When successful veteran day traders get together, they sometimes spend a good portion of their conversations about day trading books and discussing day trading technique. While they may tease each other slightly about a particular stock pick or getting out of trade too soon, these traders mostly give each other advice in order to improve. One particularly useful piece of advice is how to get the most out of your day trading books.
You may be overwhelmed with the various choices in day trading services: hundreds of books and e-books, hundreds of stock picking services, cable news shows, daily market news coverage, seminars, articles, and lots of day trading software. A good place to start is to reread those trading books on your shelf, especially those which are highly regarded by fellow traders.
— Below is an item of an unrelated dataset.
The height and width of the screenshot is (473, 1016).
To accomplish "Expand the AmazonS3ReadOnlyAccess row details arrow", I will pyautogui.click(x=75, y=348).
Here are a few tips to get useful information out of your trading books:
1) Take any technical analysis strategy with a grain of salt. No matter what the author's promises are, always test out the strategy recommendation by back-testing, paper trading (demo trading), and, finally, live trading with a small number of shares or contracts. A good investor would never take a randomly-given stock tip blindly; he would run the suggestion through his filters. The same applies for your day trading!
2) Understand the psychology of what is needed to be successful for your favorite trading time frame and methodology. Just as day trading requires a different mentality than long-term trading, different day trading methods require different mentalities. For example, the old tape-reading, "scalping" style strategies require a different mentality than pure intraday technical strategies on a 15-minute chart. Go back through your books and find those portions of the books that address your preferred day trading style and time frame.
3) Determine if the author actually has traded in recent months. Some authors give dated advice, and this is particularly true for day trading. The industry has been altered so dramatically by the new rules affecting orders, especially on the NYSE. Algorithms, greater attention to the Volume Weighted Average Price (VWAP), and other trading execution changes may have rendered certain day trading techniques obsolete. So make sure that the information you include in your trading reflects the most currently available information, or at least information that most successful day traders would consider to be "timeless!"
Obviously, day trading requires knowledge and skill on several levels. Consider adding these three tips to get the most out of your trading books, and hopefully they will help narrow your focus to the information which will help you become more profitable.